The Energy Crisis
The energy crisis was the leading theme throughout the 2025 COSM conference. And people were really crying rivers about it. With the two most severe loses articulated:
- We will not be able to scale the AI infrastructure sufficiently enough
- China will overtake us
Both are - I would say - purely "American" worries.
First of all, nobody knows if AI progress is really limited by energy. Dwarkesh Patel has recently discussed this with Ilya Sutskever - and the headline is "We're moving from the age of scaling to the age of research". Returns from scaling out the AI infrastructure have been diminishing. Ilya argues we need to do other things than just building more capacity. And I could not agree more. The existing LLMs have already swallowed all that was ever written. And probably more. And they still remain language models, increasingly more sophisticated statistical engines, not having a clue what they are talking about.
I'm not saying that LLMs are totally useless. They are a good improvement over traditional search engines. And also the early AI agents help automating some basic tasks (such as in software development). But the truth is they have still been mostly used in cold marketing and in generating fake content. Both applications - to put it mildly - have very questionable value. True , 20 years ago YouTube grew thanks to cat videos. Will now Twitter and Facebook grow thanks to fake cat videos? I'm not on Facebook and not posting on Twitter, but most content I see there (and it is like 90% of all content) is fake.
But still - at COSM - Eric Schmidt said “the US is on course to run out of electricity in 2028”. That is because “electricity is slower to provision that compute power is.”. True, currently we plan like lemmings to continue building new ultra power-hungry data centers. But before we really run out of electricity, we may realize this (datacenter buildout) road does not lead anywhere anymore.

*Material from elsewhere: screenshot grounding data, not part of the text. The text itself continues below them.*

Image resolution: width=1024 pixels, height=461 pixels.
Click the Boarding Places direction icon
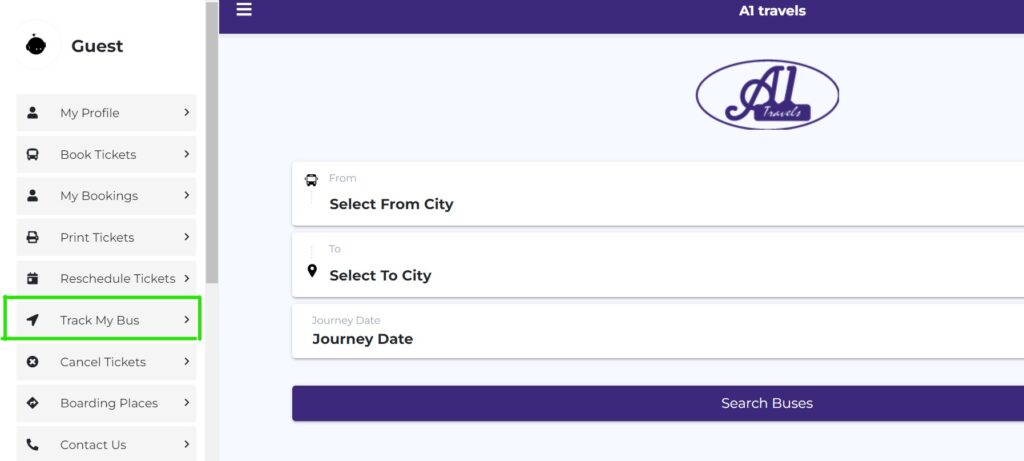click(x=33, y=403)
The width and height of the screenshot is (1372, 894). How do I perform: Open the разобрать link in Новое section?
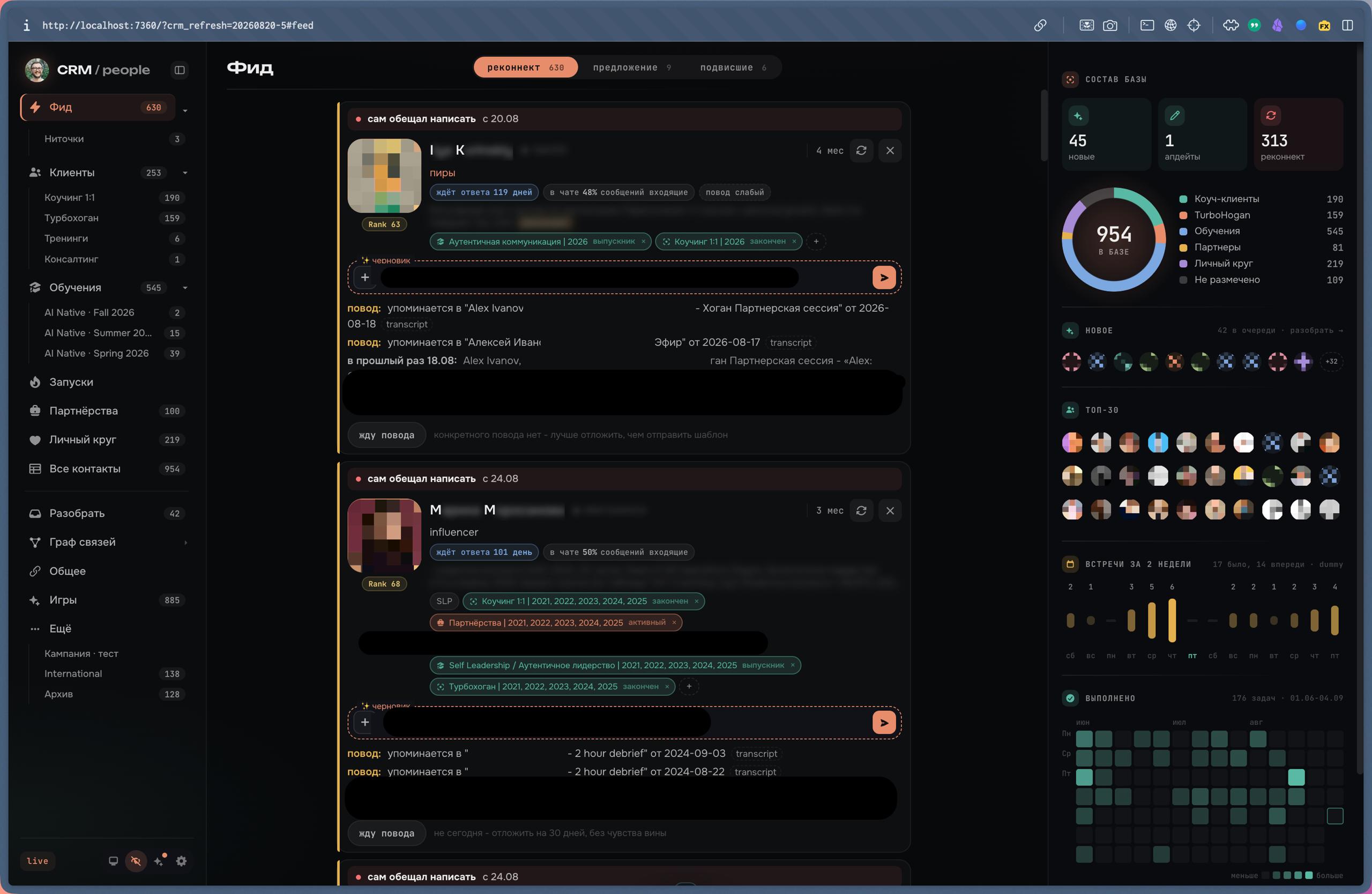pyautogui.click(x=1316, y=330)
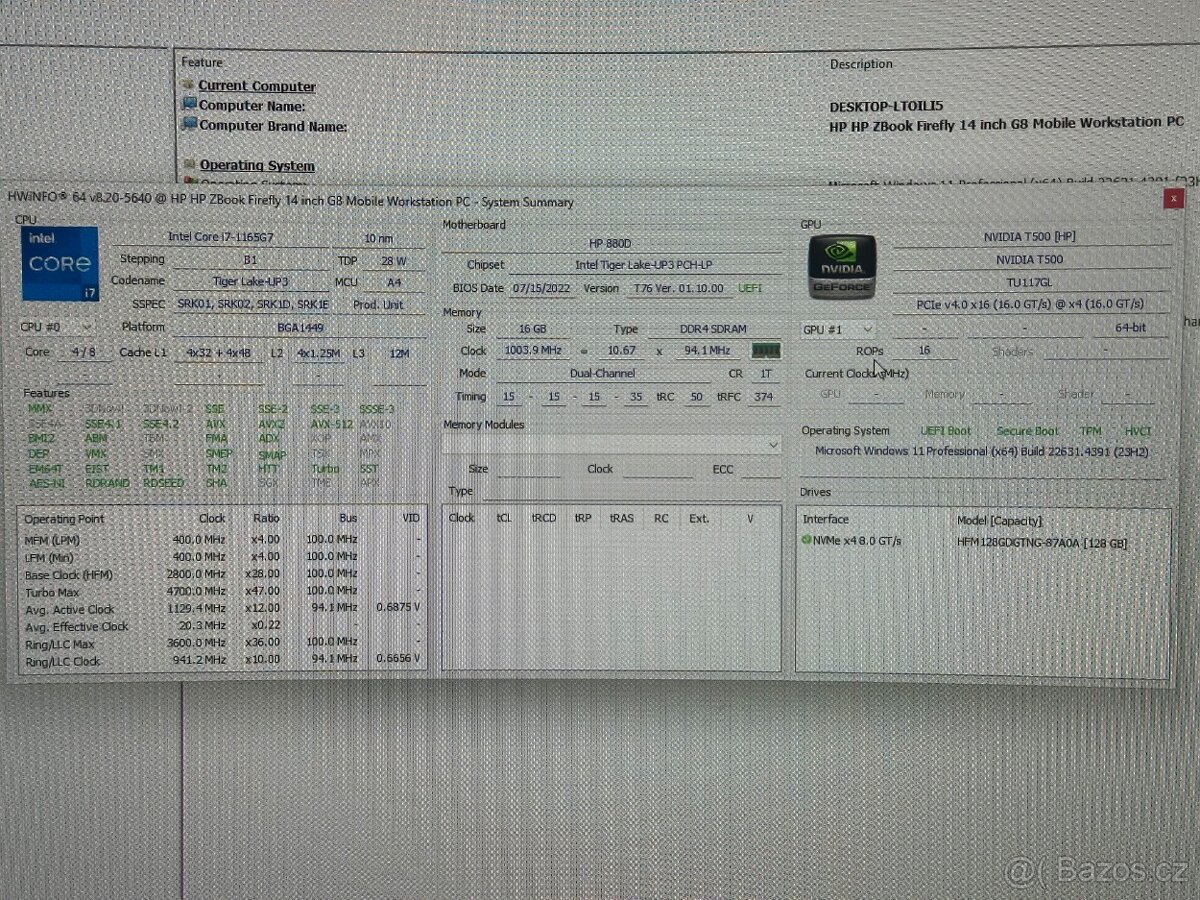The height and width of the screenshot is (900, 1200).
Task: Click the icon beside Computer Name
Action: click(188, 106)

Then there is China. There is so much anger about this. How come, a socialist, centrally planned economy has taken over the poster child of freedom and capitalism? The answer seems to be simple: capitalism seeks fast ROI. Strategic developments and priorities such as transportation (highways / railroads), energy (generation / transmission), education, healthcare, and even housing, require consistent multi-decade planning. A 50-year horizon is way beyond anything that private capital can comprehend. That is why China has been outpacing the western civilizations that seek quick returns. It is worth noting that many such quick returns have been achieved by offshoring manufacturing to China. Yes it is the western capitalists who have built the Chinese power.
And there was nothing wrong about it, until recently when suddenly globalization fell out of favor, resources have been weaponized, and countries / federations have gone against each other. The truth is though, China still has plenty of cards to play, and I think we should seek good partnerships rather than trying to win against China (which may be difficult / impossible, at least within the next couple of decades or even centuries).